De là une approche conforme au présupposé principal de cette philosophie, telle qu’elle est présentée par l’auteur : tout s’y justifie, en dernier lieu, par un renvoi à quelque chose d’indiscutable – le désir de vivre indéfiniment et de gagner pouvoir sur pouvoir. Ce principe s’applique aussi bien à la pensée de Hobbes : ce qui la maintient en acte, c’est sa postérité, et finalement, une fois rectifiés les inévitables contresens commis par celle-ci, le retour au texte. Dès lors, à s’en tenir à une stricte et neutre exégèse, cette pensée supposément si logique, et si soucieuse de convaincre, prend des airs d’aphorismes provocateurs à la manière d’Oscar Wilde.
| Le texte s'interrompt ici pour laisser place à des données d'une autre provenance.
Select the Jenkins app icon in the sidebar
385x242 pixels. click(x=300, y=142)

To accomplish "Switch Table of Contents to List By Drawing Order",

L’ouvrage comprend un gros appareil de notes, une bibliographie des œuvres de Hobbes – mais pas de bibliographie hobbesienne. Et de fait, la plupart de ceux qui ont écrit des livres mémorables sur Hobbes l’ont fait pour le critiquer, ou du moins pour y voir le théoricien d’une idéologie obsédante (celle de la bourgeoisie marchande, de l’individualisme possessif, de la souveraineté, etc.), pour en faire une étape de la pensée politique – autrement dit pour le dépasser, ce qui, dans la langue de Hobbes, est la définition du malheur, sinon de la mort. Cet ouvrage qui restitue patiemment « à Hobbes ce qui est à Hobbes » fait donc exception. Rendu à lui-même, le philosophe anglais apparaît comme un personnage opaque, et ce d’autant plus que sa pensée revêt ici toute la panoplie de ses nuances et de ses évolutions.